Nominal Damages: Recall that all three kinds of trespass to person discussed above are ‘actionable per se’ which means there is no need for damage/loss/harm. Nominal damages, which are compensation in name and generally amount to a small sum may be awarded to recognise the invasion of right.

Compensation: The Court may award a sum of money when there has been actual damage (harm/loss). For example, economic loss associated with physical injury, psychiatric harm, medical costs, loss of wages, pain and suffering.

Aggravated damages: Compensation awarded for injuries to the Plaintiff’s feelings caused by injury, humiliation and the like.

Exemplary damages: This award goes beyond compensation: exemplary damages may be awarded as punishment to the guilty, to deter people from any such behaviour in the future, and as proof of the detestation of the judge/jury to the action itself. They are generally awarded:

  • ‘to teach a wrongdoer that tort does not pay’
  • serve to assuage any urge for revenge felt by victim
  • to make an example of the Defendant. 10

Injunction: Patients may be able to seek an injunction (an order of the Court) to prevent a health practitioner from giving them treatment the patient does not want.

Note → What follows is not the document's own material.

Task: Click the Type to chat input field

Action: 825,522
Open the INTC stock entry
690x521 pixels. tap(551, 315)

Note regarding the criminal law

Note – the above discussion relates to civil law actions in trespass, which would be brought by an individual seeking compensation.

The criminal law is also relevant to acts/omissions that a health practitioner may engage in that may injure or lead to the death of a patient. In such instances the state prosecutes the accused in a criminal court, and penalties (such as fines or terms of imprisonment) may be imposed. It is noted here that assault, battery and false imprisonment are also crimes – and can be prosecuted in a criminal court. In addition, at criminal law, consent may not always be a defence — for example, if a medical practitioner intends to cause the death of a patient, regardless of consent, they may be prosecuted for murder.